> _Extracted records_
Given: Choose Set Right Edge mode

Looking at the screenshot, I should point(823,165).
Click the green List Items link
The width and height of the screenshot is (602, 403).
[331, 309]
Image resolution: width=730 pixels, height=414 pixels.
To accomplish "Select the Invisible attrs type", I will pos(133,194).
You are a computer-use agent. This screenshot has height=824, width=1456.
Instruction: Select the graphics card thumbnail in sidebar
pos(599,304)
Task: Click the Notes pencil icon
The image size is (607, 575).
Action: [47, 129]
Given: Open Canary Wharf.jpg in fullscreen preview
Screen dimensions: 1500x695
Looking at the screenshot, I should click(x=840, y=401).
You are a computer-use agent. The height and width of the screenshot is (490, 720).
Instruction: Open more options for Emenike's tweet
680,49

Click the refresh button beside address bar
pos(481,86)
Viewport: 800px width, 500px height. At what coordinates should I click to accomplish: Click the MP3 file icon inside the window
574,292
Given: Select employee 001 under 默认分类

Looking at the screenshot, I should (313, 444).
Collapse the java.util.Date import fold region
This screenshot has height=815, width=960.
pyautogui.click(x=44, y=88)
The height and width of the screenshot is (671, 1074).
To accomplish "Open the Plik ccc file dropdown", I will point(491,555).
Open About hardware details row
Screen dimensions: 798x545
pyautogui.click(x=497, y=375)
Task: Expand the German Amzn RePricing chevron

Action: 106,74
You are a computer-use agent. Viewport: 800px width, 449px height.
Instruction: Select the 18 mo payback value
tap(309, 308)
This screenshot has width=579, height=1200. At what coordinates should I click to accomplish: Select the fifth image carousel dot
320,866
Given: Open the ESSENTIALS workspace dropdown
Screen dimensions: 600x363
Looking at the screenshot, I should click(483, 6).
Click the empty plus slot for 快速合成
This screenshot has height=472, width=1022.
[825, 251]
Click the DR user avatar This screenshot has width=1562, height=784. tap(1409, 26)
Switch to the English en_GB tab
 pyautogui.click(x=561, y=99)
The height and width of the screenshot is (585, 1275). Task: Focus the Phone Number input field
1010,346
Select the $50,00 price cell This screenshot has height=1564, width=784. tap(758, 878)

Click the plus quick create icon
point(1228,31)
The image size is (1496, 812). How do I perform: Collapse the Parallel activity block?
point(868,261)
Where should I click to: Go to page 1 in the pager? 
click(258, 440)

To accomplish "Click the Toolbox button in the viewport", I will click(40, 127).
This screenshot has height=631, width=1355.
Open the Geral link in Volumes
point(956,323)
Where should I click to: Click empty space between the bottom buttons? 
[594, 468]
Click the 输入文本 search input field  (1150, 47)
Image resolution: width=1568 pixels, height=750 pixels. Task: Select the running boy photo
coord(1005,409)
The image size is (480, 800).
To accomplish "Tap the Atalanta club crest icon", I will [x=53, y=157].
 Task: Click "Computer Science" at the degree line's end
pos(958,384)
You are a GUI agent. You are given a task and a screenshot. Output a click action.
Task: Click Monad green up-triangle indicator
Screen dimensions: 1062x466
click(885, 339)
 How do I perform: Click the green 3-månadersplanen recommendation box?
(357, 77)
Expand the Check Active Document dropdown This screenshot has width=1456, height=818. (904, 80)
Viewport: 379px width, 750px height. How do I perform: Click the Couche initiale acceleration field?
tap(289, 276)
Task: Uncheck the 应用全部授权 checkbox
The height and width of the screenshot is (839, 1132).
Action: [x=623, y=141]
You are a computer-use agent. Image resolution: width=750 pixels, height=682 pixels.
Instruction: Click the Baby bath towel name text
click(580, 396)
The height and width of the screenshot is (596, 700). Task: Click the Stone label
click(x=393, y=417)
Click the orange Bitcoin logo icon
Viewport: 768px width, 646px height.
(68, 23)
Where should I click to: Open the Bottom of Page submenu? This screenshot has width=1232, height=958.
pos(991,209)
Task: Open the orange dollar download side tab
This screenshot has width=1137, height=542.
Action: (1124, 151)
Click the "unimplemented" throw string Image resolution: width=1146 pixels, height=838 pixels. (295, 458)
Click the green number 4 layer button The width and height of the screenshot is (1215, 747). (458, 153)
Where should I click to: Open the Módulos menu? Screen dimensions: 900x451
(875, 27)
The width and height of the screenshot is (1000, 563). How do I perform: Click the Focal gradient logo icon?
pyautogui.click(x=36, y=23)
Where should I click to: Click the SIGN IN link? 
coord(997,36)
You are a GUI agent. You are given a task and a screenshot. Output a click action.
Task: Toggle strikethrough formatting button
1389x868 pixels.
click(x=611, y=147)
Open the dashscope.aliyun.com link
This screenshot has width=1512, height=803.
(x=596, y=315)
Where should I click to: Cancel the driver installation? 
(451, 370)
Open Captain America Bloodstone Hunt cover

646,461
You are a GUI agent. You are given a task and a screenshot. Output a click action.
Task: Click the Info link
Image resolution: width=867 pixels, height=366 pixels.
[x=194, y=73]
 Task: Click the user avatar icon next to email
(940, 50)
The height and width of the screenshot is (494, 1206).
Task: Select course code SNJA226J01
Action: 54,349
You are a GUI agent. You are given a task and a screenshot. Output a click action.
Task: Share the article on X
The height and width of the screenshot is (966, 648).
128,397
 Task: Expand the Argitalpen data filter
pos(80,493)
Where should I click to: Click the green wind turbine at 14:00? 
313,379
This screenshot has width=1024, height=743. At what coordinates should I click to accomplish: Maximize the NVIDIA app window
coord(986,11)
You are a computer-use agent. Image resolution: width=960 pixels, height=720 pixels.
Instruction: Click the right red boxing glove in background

> _THE PROBLEM_
Please transcribe exactly the lines above from the line that has "Switch to the English en_GB tab" up to and including the line that has "Expand the Check"; no other line belongs in the answer.

> _SOLUTION TO THE PROBLEM_
Switch to the English en_GB tab
 pyautogui.click(x=561, y=99)
The height and width of the screenshot is (585, 1275). Task: Focus the Phone Number input field
1010,346
Select the $50,00 price cell This screenshot has height=1564, width=784. tap(758, 878)

Click the plus quick create icon
point(1228,31)
The image size is (1496, 812). How do I perform: Collapse the Parallel activity block?
point(868,261)
Where should I click to: Go to page 1 in the pager? 
click(258, 440)

To accomplish "Click the Toolbox button in the viewport", I will click(40, 127).
This screenshot has height=631, width=1355.
Open the Geral link in Volumes
point(956,323)
Where should I click to: Click empty space between the bottom buttons? 
[594, 468]
Click the 输入文本 search input field  (1150, 47)
Image resolution: width=1568 pixels, height=750 pixels. Task: Select the running boy photo
coord(1005,409)
The image size is (480, 800).
To accomplish "Tap the Atalanta club crest icon", I will [x=53, y=157].
 Task: Click "Computer Science" at the degree line's end
pos(958,384)
You are a GUI agent. You are given a task and a screenshot. Output a click action.
Task: Click Monad green up-triangle indicator
Screen dimensions: 1062x466
click(885, 339)
 How do I perform: Click the green 3-månadersplanen recommendation box?
(357, 77)
Expand the Check Active Document dropdown This screenshot has width=1456, height=818. (904, 80)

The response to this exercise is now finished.